A DIGMA requires one properly equipped exam room located near to the group room, and sometimes two—i.e., in the event that both an MA and a nurse are utilized, and they each use a different exam room. In most cases where both a nurse and an MA are utilized, one nearby exam room is typically employed (one which contains two stations with desktop computers). Otherwise, if only one nurse or MA is utilized, a single station with a desktop computer is adequate. Since the MA will often use the exam room while acting as care coordinator during the last half of the DIGMA (or PSMA) session, it is also helpful to have a printer installed. On the other hand, a PSMA typically requires two to four exam rooms (most commonly four, especially in primary care). However, these four properly equipped exam rooms can be located in the physician’s office area rather than nearby the group room, although the nearer, the better. For physicians who might only have two exam rooms of their own, running a PSMA that utilizes four exam rooms usually necessitates holding the group session when another colleague (who also has two exam rooms, which are near to those of the PSMA physician) is consistently absent—provided that this arrangement is acceptable to the colleague.

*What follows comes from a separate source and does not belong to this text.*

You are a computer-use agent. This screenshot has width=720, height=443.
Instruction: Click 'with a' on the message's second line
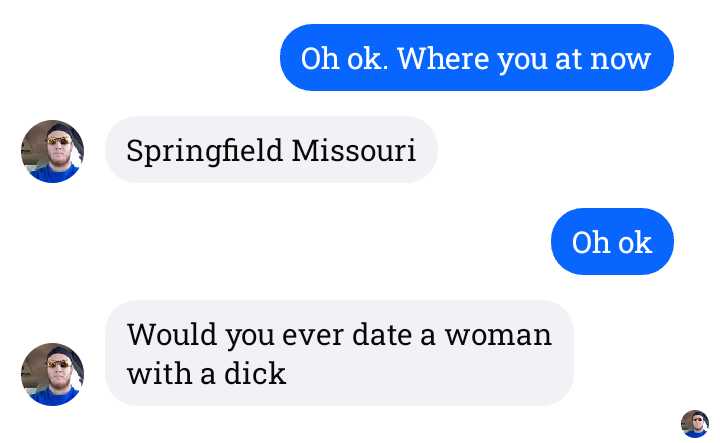pyautogui.click(x=171, y=373)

Reserve Rooms on an Ongoing Basis

The group and exam rooms must be reserved on an ongoing basis as there is almost always a high demand for these facilities and we do not want competing resource demands to interfere with the SMA program. Having dedicated SMA group rooms is best because it avoids a whole host of potential scheduling conflicts that can so easily arise from a wide variety of sources within the system. If rooms are shared, highest priority must be given to the SMA program because it substantially leverages physicians’ time (plus, SMA groups are scheduled on a regular and ongoing basis). In fact, as discussed in the Savings explained section of Chap.  2, the DIGMA and PSMA models so dramatically ratchet up productivity that a single group room dedicated to them can create the equivalent of 2.5 physician FTEs out of existing resources.

Obtain List of Patients on Your Panel by Diagnosis

It is recommended that the program coordinator obtain a list of all appropriate patients identified as being on the physician’s patient panel—for example, all patients assigned to that provider or, if that is not available, perhaps all patients seen by that provider during the past 2 years. If possible, this list should be broken down by diagnosis and should also include each patient’s medical record number, address, phone number(s), and date of last visit. Although this list is for later use by the dedicated scheduler in an effort to top-off any future unfilled DIGMA or PSMA sessions, patients on this list must first be approved by the physician before they can be called by the dedicated scheduler.